SQL Indexes 101
If you've ever written an app or a website that's not static, chances are you've already worked with SQL either by directly writing SQL or through an ORM. Databases play a huge role in most apps and they can easily be the bottleneck of your app if you're not careful. That's why optimizing database performance is essential. One way of optimizing SQL database is by creating indexes. But first, let me briefly explain how SQL works.
How SQL works:
SQL stores data on disk by dividing disk space into 8KB logical pages (logical means that the space is not physically divided). when inserting data, SQL adds table rows to the logical pages.
Then, to query the database, SQL uses a cost-based query optimizer to calculate all the possible methods of getting the required data (without executing them) and then executes the method with the least cost. These methods can be either By scanning all rows of the table or by using an index. Which brings us to our topic.
An index in SQL is
a structure that uses one or more columns of a table or a view to create new keys that order or group the data rows according to the columns used.

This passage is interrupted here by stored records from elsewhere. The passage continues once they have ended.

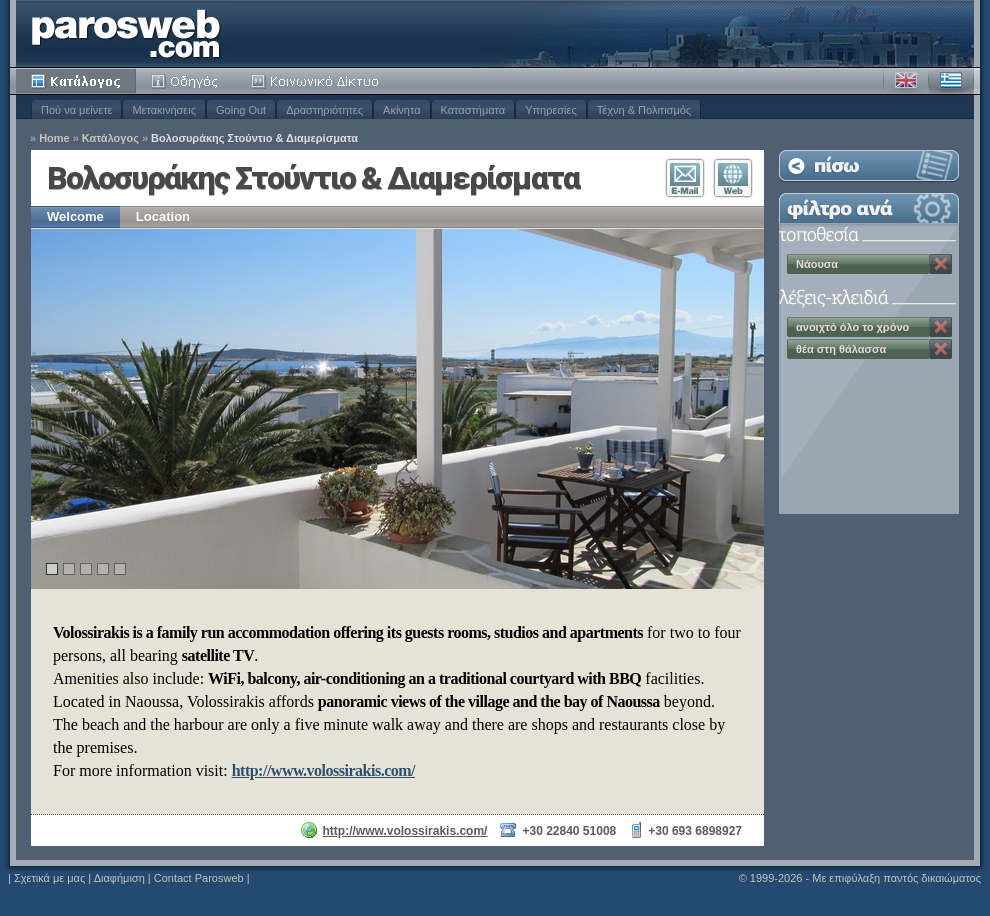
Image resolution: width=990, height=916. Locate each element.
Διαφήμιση (119, 878)
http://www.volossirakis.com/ (323, 770)
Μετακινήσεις (164, 110)
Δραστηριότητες (324, 110)
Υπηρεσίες (551, 110)
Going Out (241, 110)
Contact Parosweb (199, 878)
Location (163, 216)
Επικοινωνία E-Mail (685, 178)
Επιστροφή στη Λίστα (869, 165)
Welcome (75, 216)
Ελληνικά (951, 81)
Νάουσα (817, 264)
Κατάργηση (941, 264)
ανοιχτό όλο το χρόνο (852, 327)
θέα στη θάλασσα (841, 349)
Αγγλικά (906, 81)
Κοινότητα (318, 81)
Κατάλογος (76, 81)
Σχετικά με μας (49, 878)
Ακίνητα (401, 110)
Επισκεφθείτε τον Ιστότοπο (733, 178)
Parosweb (126, 33)
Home (54, 138)
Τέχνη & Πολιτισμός (644, 110)
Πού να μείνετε (76, 110)
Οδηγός (186, 81)
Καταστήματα (473, 110)
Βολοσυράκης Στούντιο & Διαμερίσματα (254, 138)
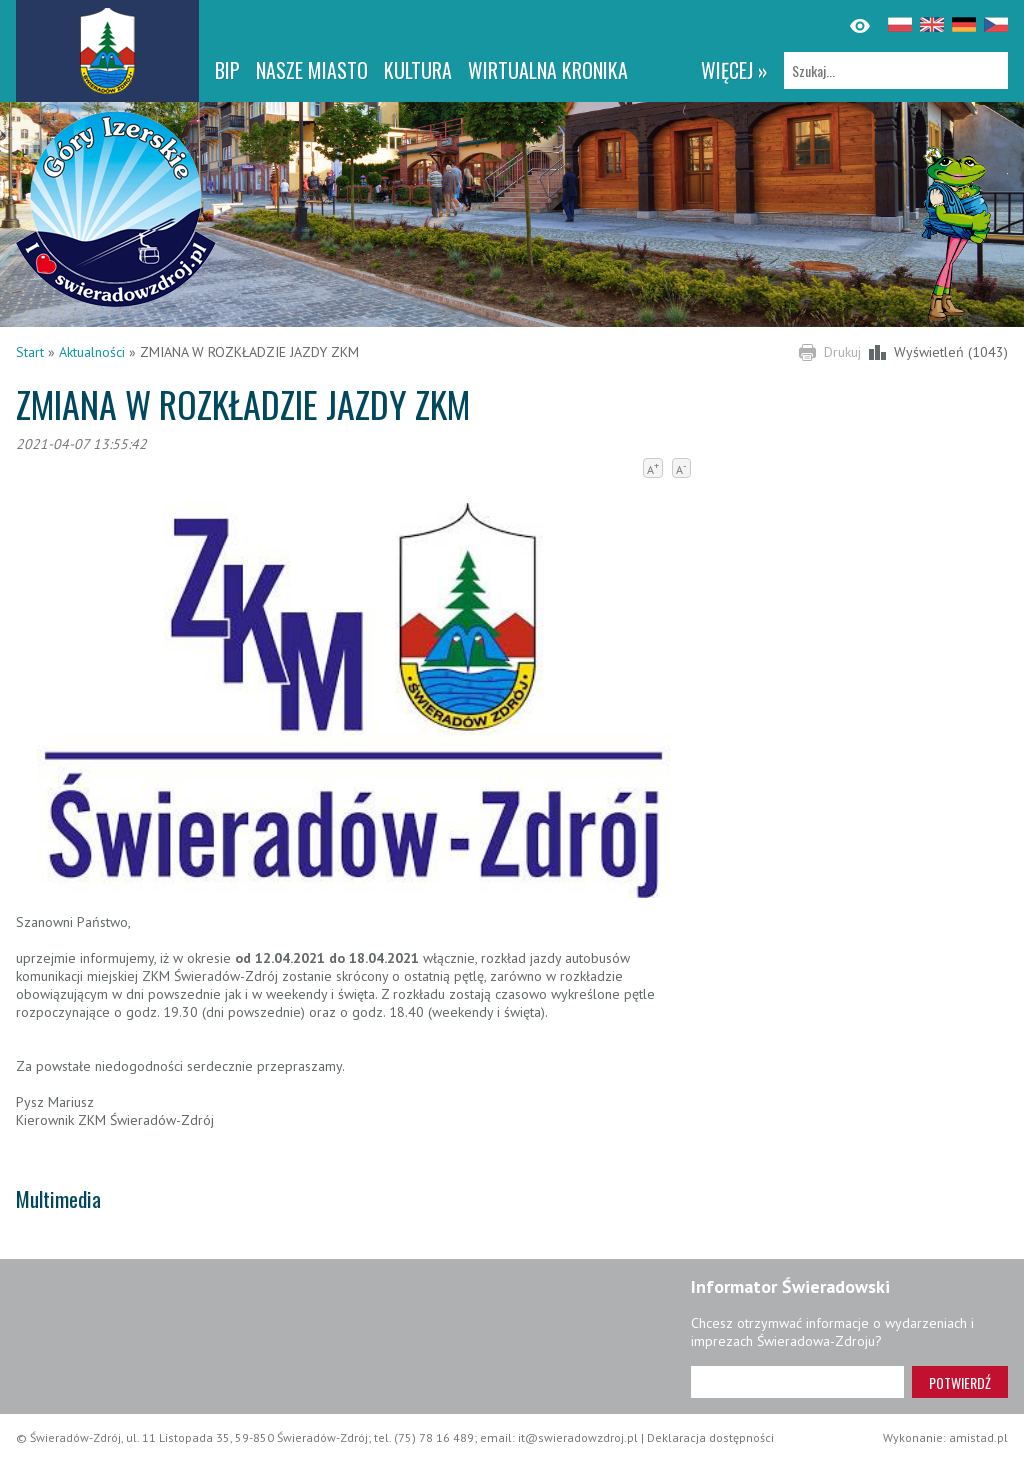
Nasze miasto (312, 70)
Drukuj (842, 352)
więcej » (734, 70)
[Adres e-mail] (797, 1382)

Indexes have 2 types, Clustered and Non-clustered:
A clustered index determines the order of the rows on disk, hence, there can only be one clustered index for a table. If a table has no clustered index, the rows are structured as a heap. By default, a Primary key constraint creates a clustered index.
Unlike clustered indexes, A non-clustered index uses disk space because it is stored separated from the table itself. It's a structure that contains the index key values where each key has an entry (row locator) which is a pointer to the data rows. A row locator can be either:
a. Pointer to the row itself. b. The clustered key index of the row if the table has a clustered index.
By default, a Unique constraint creates a non-clustered index. And since a non-clustered index does not affect the order of the rows on disk, we can create more than one.
Here are some key differences between clustered and non-clustered indexes:
|1. physically order and sort rows in memory||1. logically order rows and use row locators to access actual rows.|
|2. Generally faster access to data.||2. Slow access to data compared to clustered index.|
|3. requires no extra space.||3. requires extra space since it is stored separately. However, non-clustered indexes are much smaller since they don't store the pages themselves.|
|4. By default, it is the primary key of the table.||4. By default, it is created with UNIQUE constraint.|
Choosing When to Use Indexing:
Whether you choose clustered or non-clustered indexes depends on what you need and the nature of your project. Actually, choosing to use indexes at all should never be your default. For example, you don't want to put an index on a field that is rarely used or used in small amount of data. You also don't want to use too many indexes or else inserting in the database would take too long since indexes need to be modified every time you INSERT, DELETE or UPDATE a row in the database.
SQL indexes are a very powerful tool to reduce querying time, however, if not used carefully, they can cause write operations to take more resources. At the end of the day, it's a trade-off that you must be careful before choosing to take.